Notapor pablom » Jue Jun 30, 2011 12:15 pm

Trampa

Coetzee aborda un tema, plantea algo sobre el mismo y ahí es donde aparece nuestra costumbre de juzgar. Al rato el autor nos muestra que habría que considerar otro punto de vista, en virtud del cual cambiamos momentáneamente de opinión. Pero ello solamente hasta que Coetzee nos ayuda a damos cuenta de que es muy difícil emitir un juicio sobre cosa alguna.
Así, por ejemplo, Petrus codicia las tierras de Lucy, aún después de lo que le pasó. Pero es que hasta resulta entendible que Petrus piense así; primero porque ya han sido relegados por suficiente tiempo los negros en Sudáfrica y segundo porque Lucy no es una auténtica granjera sino solamente una “entusiasta de la vida en el campo”. Pero Petrus no tiene derecho a decidir por los demás; pero Lucy le debe mucho de lo que ha logrado a Petrus; pero Petrus también le debe a Lucy; y así...

Y genial, una vez más, el panorámico enfoque de Lurie/Coetzee:
“La auténtica verdad, según sospecha, es algo mucho más ... antropológico...” (en lugar de algo simple). Ello en cuanto a la relación entre Petrus y los sucesos de aquel día...


Mundo nuevo, resentimientos viejos

David Lurie está indignado por el silencio que guarda Petrus sobre lo que pasó con ellos, lo que pasó con Lucy. Querría “hacerlo cantar”. Todos querríamos que Petrus “cante”. Si es que sabe algo. Y sinó que al menos se defienda.
Petrus tendrá el “derecho de ir y venir como le plazca” pero Lurie podría hacerlo cantar; debería hacerlo cantar; es muy difícil no pensar así, sobretodo presos de la indignación (ante el ultraje); o presos de la costumbre (ante el derecho que tienen los policías de las series norteamericanas a utilizar cualquier método para lograr una confesión); pero en este nuevo mundo, a veces al menos, ya no son suficientes las sospechas para azotar a un esclavo.
“Viven en un mundo nuevo, él y Lucy y Petrus. Petrus lo sabe, y él lo sabe, y Petrus sabe que él lo sabe.”

Pero el resentimiento no es patrimonio de ningún color; es propio de la raza humana.

Por eso, “Incluso Ettinger, con sus armas y su alambre de espino y sus sistemas de alarma, tiene los días contados. Si a Lucy le queda un mínimo de sentido común, renunciará antes de que caiga sobre ella un destino peor que la muerte.”
Y ello en tanto blanca, en tanto mujer. Y para colmo autosuficiente y homosexual. Un mar de prejuicios. Una guerra de resentimientos.
“Como una mancha, la historia se extiende por toda la provincia. No es la historia de Lucy la que se extiende, sino la de ellos: ellos son sus dueños. Así la han puesto en su sitio, así le han enseñado para qué sirve una mujer.”


Designios

El múltiple fondo de Lucy me tiene descolocado.

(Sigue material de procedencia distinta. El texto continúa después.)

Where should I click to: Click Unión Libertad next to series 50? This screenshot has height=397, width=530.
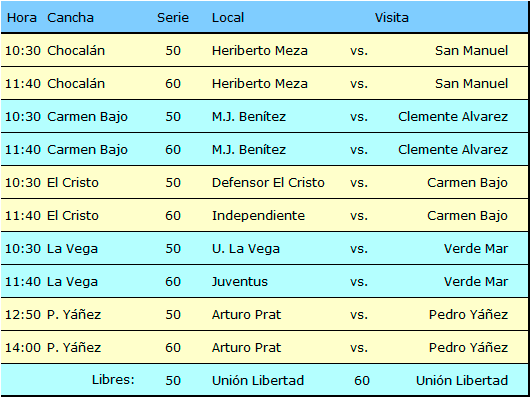(x=258, y=380)
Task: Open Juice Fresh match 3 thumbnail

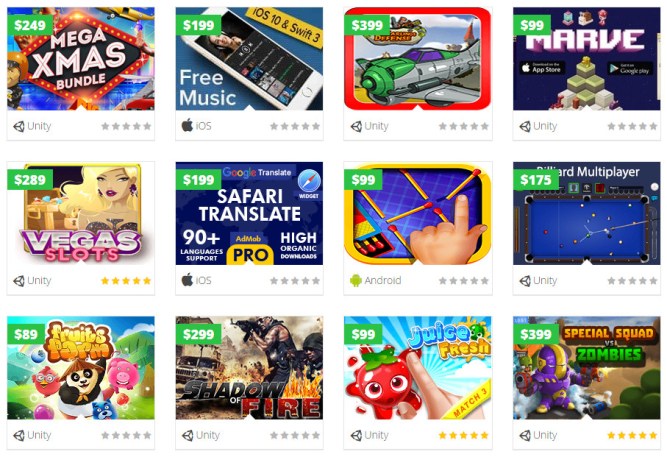Action: pos(418,368)
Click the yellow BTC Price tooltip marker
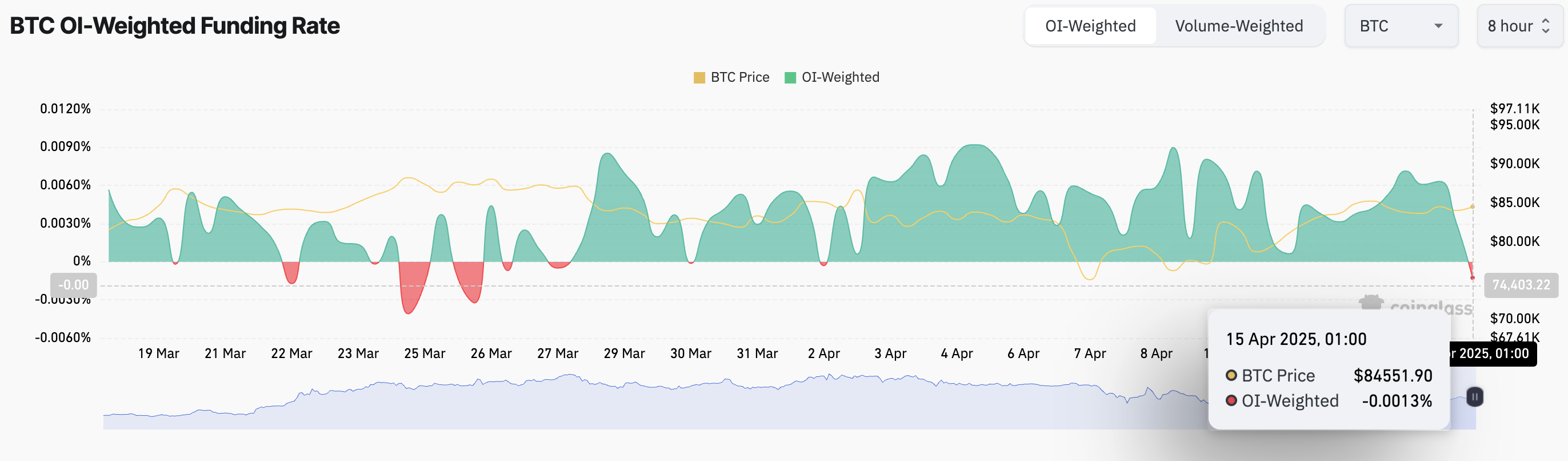This screenshot has height=461, width=1568. pos(1231,375)
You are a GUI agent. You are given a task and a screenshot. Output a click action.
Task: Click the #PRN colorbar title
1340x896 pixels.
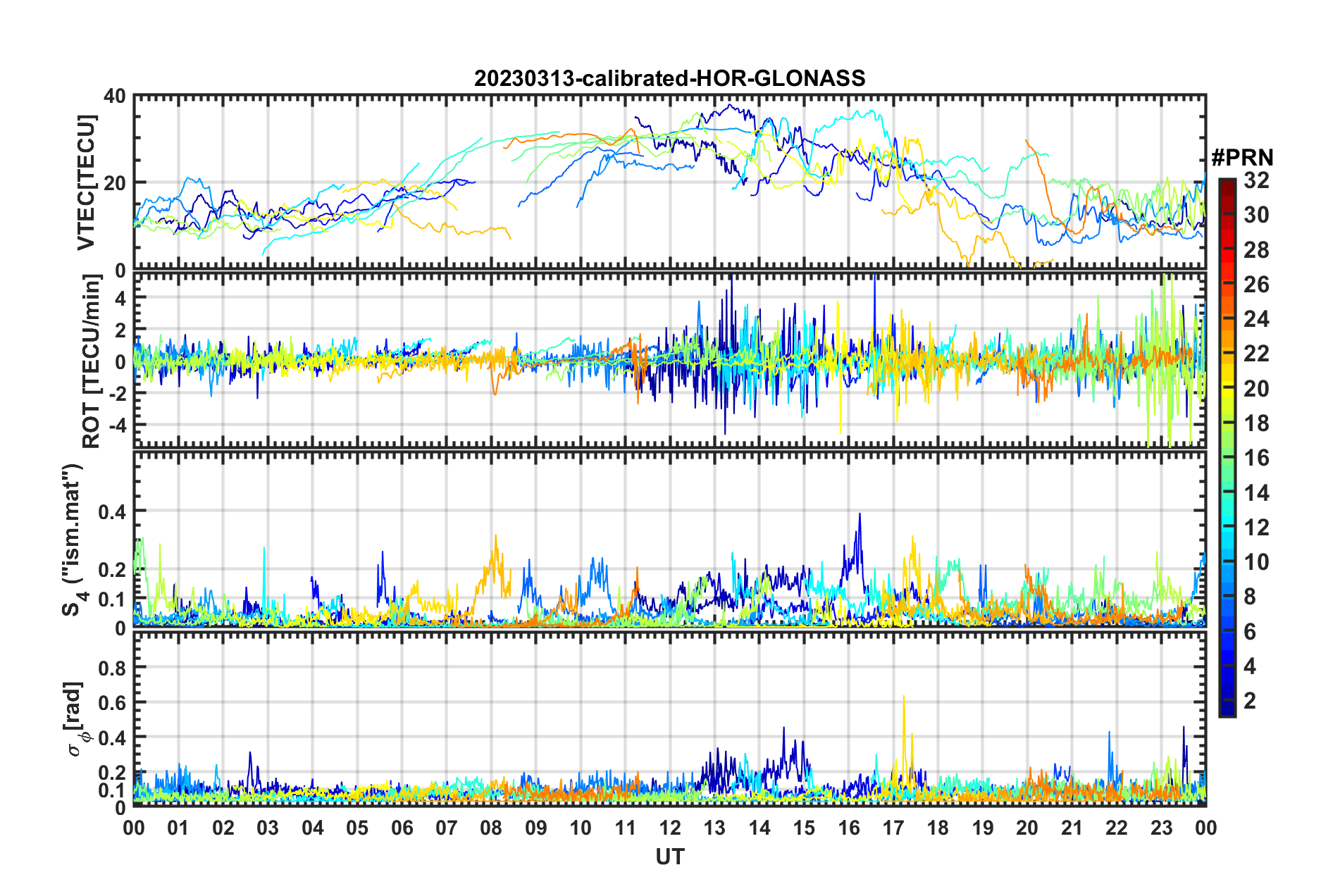point(1241,158)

En principio quedó mucho más afectada de lo que creíamos en los comentarios anteriores; el pulgar en la boca, el no querer ni tocar la carne, el olor a rancio... son realmente imágenes muy fuertes… Pero a su vez parece tener una sola cosa clara; hará lo que sea necesario para permanecer en el lugar que quiere haciendo lo que quiere. De hecho su padre, ve lo siguiente:
"Está ahí, vive ahí porque ama la tierra y esa manera de vivir a la antigua, l’indliche. Si esa forma de vida está condenada, ¿qué le quedará, qué podrá amar?"
Y Lurie, a pesar de todo, también parece tener una sola cosa clara, al menos por ahora: quedarse a acompañarla:
"A pesar de los consejos de Bev, a pesar de las garantías de Petrus, a pesar de la obstinación de Lucy, no está preparado para abandonar a su hija. Es aquí donde vive en la actualidad: en esta época, en este lugar."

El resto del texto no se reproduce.